▸ **Problem to work on**
Omit every picture. Return all other data as it stands.

▸ **Supplied information**
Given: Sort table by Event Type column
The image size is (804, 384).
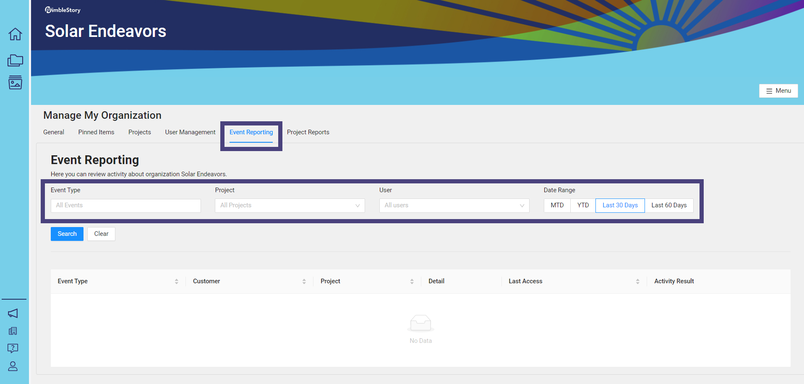Looking at the screenshot, I should click(x=176, y=282).
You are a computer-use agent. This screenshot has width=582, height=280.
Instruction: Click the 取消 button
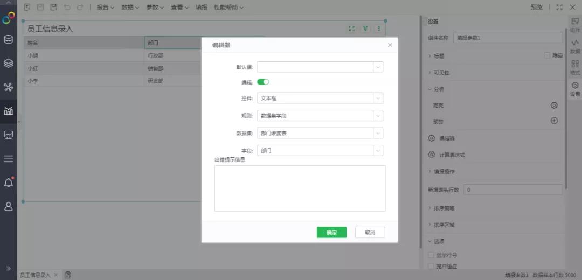tap(370, 233)
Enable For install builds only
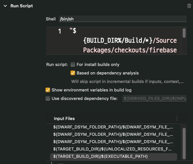Viewport: 193px width, 164px height. click(73, 64)
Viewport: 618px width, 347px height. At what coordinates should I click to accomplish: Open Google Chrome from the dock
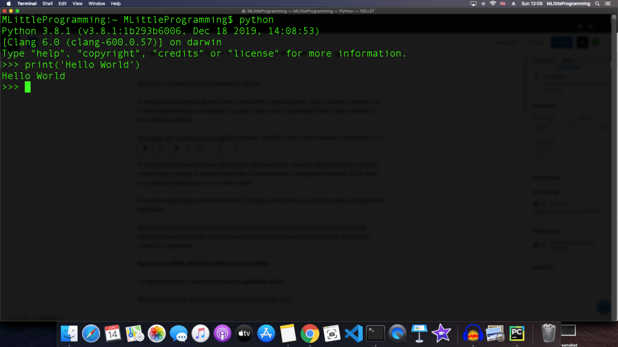tap(310, 333)
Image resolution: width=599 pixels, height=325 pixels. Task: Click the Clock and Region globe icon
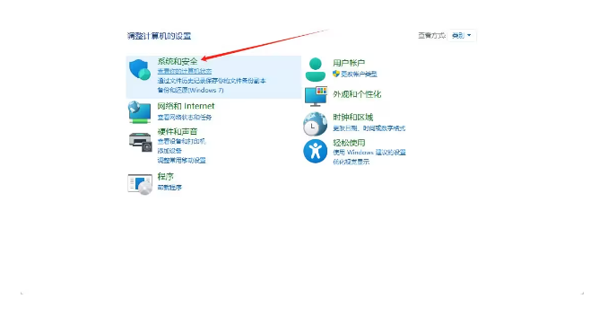[x=315, y=124]
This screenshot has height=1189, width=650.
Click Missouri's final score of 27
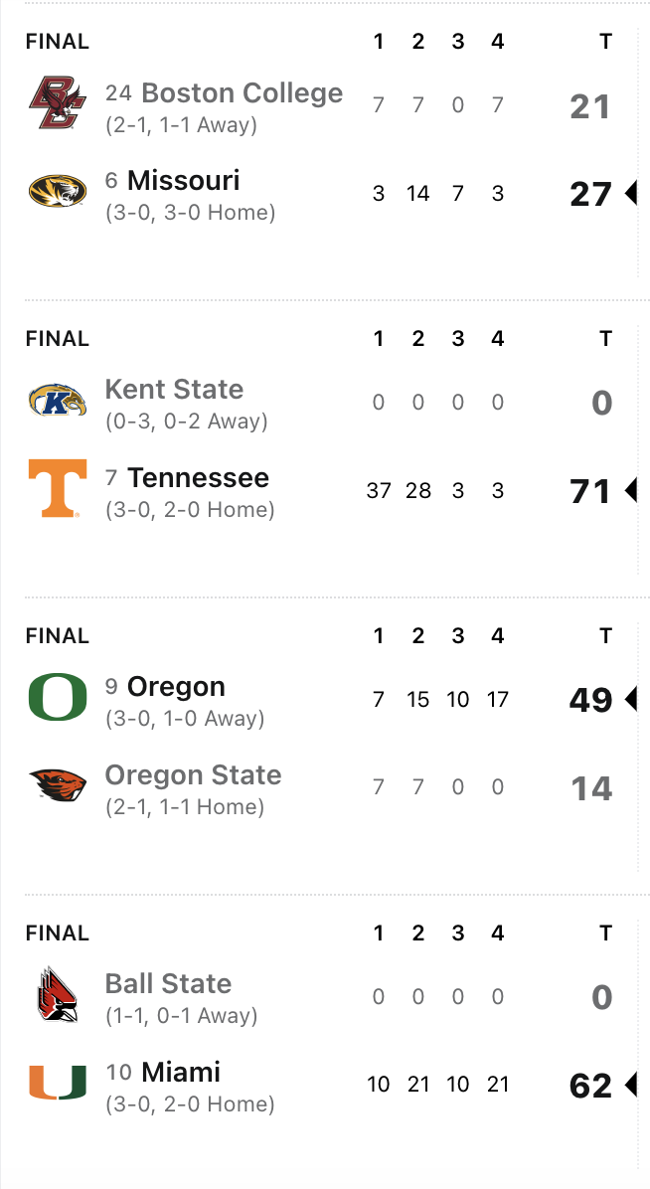pyautogui.click(x=589, y=194)
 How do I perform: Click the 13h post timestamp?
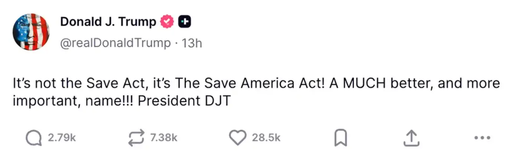(x=192, y=43)
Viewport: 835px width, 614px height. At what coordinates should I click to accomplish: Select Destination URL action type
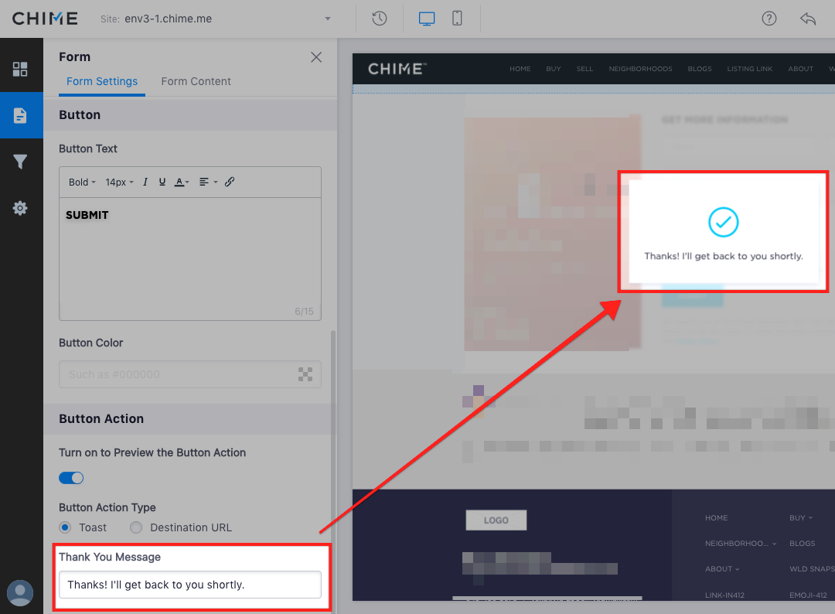[x=136, y=527]
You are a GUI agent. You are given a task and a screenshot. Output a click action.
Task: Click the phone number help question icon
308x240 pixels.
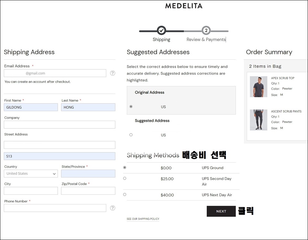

▸ **Exercise response**
Given: Sort table by Event Type column
The image size is (804, 384).
Looking at the screenshot, I should click(x=176, y=282).
You are a computer-use agent. This screenshot has width=582, height=280.
Instruction: Click the 取消 button
tap(370, 233)
Enable For install builds only
Viewport: 193px width, 164px height. click(73, 64)
Viewport: 618px width, 347px height. At what coordinates should I click to accomplish: Open Google Chrome from the dock
tap(310, 333)
Image resolution: width=599 pixels, height=325 pixels. Task: Click the Clock and Region globe icon
[x=315, y=124]
This screenshot has height=1189, width=650.
Click Missouri's final score of 27
pyautogui.click(x=589, y=194)
 How do I perform: Click the 13h post timestamp?
(x=192, y=43)
Viewport: 835px width, 614px height. At what coordinates should I click to accomplish: Select Destination URL action type
[x=136, y=527]
You are a GUI agent. You are given a task and a screenshot. Output a click action.
Task: Click the phone number help question icon
308x240 pixels.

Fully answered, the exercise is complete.